Fast Food Nation Literary Elements

Genre

Non-fiction

Setting and Context

The events described take place in the cities around Colorado’s Front Range and the author presents events that took place as far as the beginning of the 20th century. Schlosser analyzes in his book the almost 100-year history of the fast-food industry while also analyzing the way agriculture was affected.

Narrator and Point of View

The point of view used here is a third person objective point of view.

Tone and Mood

Neutral, regretful, remorseful

Protagonist and Antagonist

The protagonists can be considered as being the small farmers who try to take care of the land while working for a living and the antagonists are the big companies who destroy the environment and change the way people should eat and life only for the sake of profit.

Major Conflict

The major conflict is between the big businesses and the small ones struggling to survive.

Climax

The book reaches its climax when Schlosser exits a slaughter house and realizes just how much the food industry changed in the last 50 years.

Foreshadowing

The technologies described in the first chapter as being used in the fields foreshadow the way technological developments will influence and affect other industries as well such as the meat packing industry.

Understatement

When Schlosser says that the meat packing industries no longer offer the same working conditions they used to is an understatement because not only does he prove that the wages paid are so low that the people can barely afford the basic necessities but he also described the environment in which the people are forced to work and they dangers they have to suffer.
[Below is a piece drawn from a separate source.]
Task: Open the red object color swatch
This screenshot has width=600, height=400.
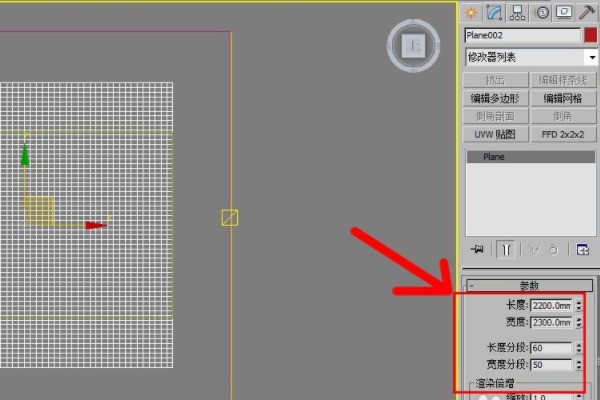Action: coord(590,35)
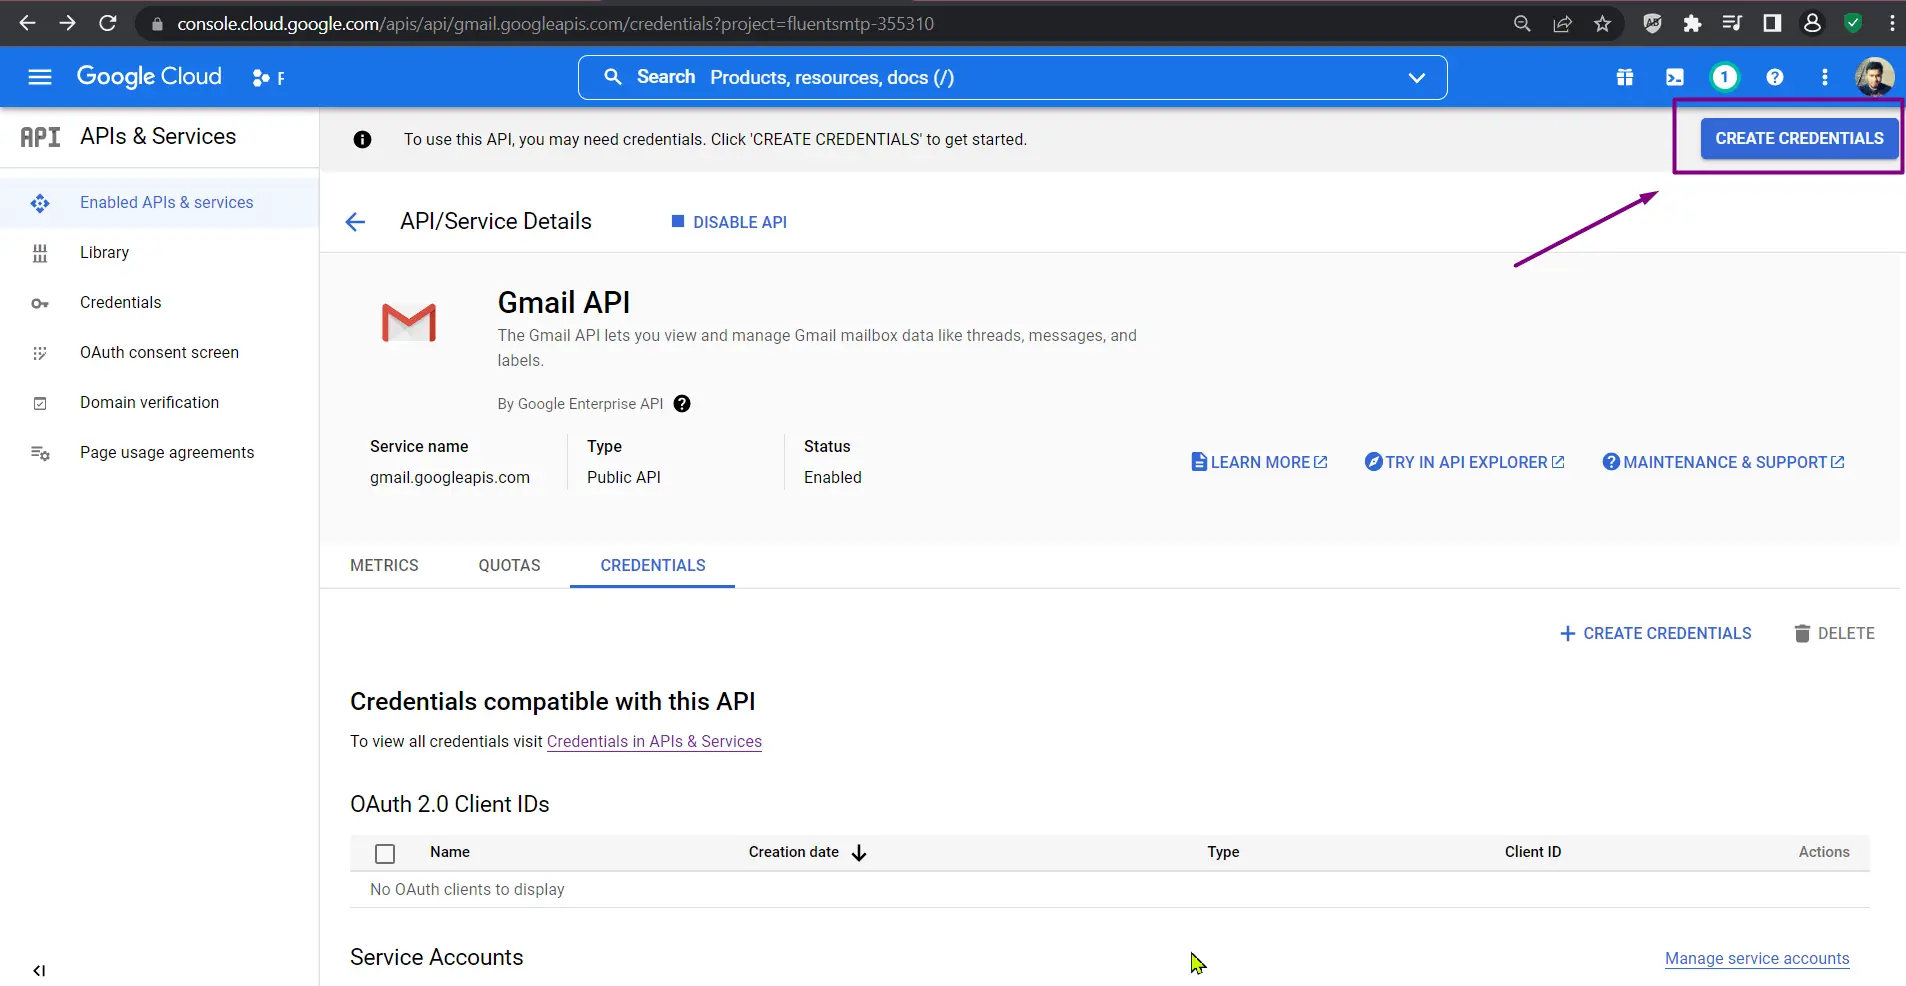Click the Cloud Shell activate icon

click(1674, 77)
Schlosser hints that the only people who take these types of jobs are those who are unable to find something else that is paid better or because they are illegal immigrants and thus they can’t be legally hired by other employers.

Allusions

While Schlosser blames the food industry for changing the way the Americans eat, he argues that in some cases, when people get infected with bacteria form food, the ones to blame are not the one who raised and slaughtered the cattle but rather those who undercooked the food. Many employees, to ensure that they sell as much as possible, do not make sure that the meat they serve is properly cooked and so the risk of selling contaminated food rises. Thus, Schlosser does not blame the people who sell the meat as much as he blames the ones buying it.

Imagery

Schlosser creates a gruesome image when he describes the conditions inside a big slaughterhouse. The workers inside the plant work closely together and are pushed to the brick of collapsing by being asked to slaughter and prepare as much meat as possible and they often have to work in the blood left from the cattle. The image created here is that of a machine working to produce as much as possible and not of actual human beings with souls and personalities of their own.

Paradox

When Schlosser talks about the fast-food industry, he seems to have a love-hate relationship with it. On one hand, he blames the industry for changing for the worst the way the American society sees food in general but on the other hand he understands the pull fast-food can have on people. In this sense, his stand is somehow paradoxical and uncertain because he neither condemns the industry nor does he hails it as being something positive.

Parallelism

Schlosser compares the way Walt Disney made his cartons with the way Kroc envisions burger-making. Just like Walt Disney divided the work load into much smaller, easily to deal with parts, Kroc divided the process of burger-making into much smaller, easily to manage parts that ultimately made his employers work more efficiently. The parallel drawn between them has the purpose of stressing the idea that the process of dividing the workload into much smaller parts was something adopted all over the country in different types of industries and it ultimately changed the image of the working process as well.

Metonymy and Synecdoche

When the author mentions burgers and fries, he usually uses the terms in a metonymical sense to make reference to the fast-food industry in general.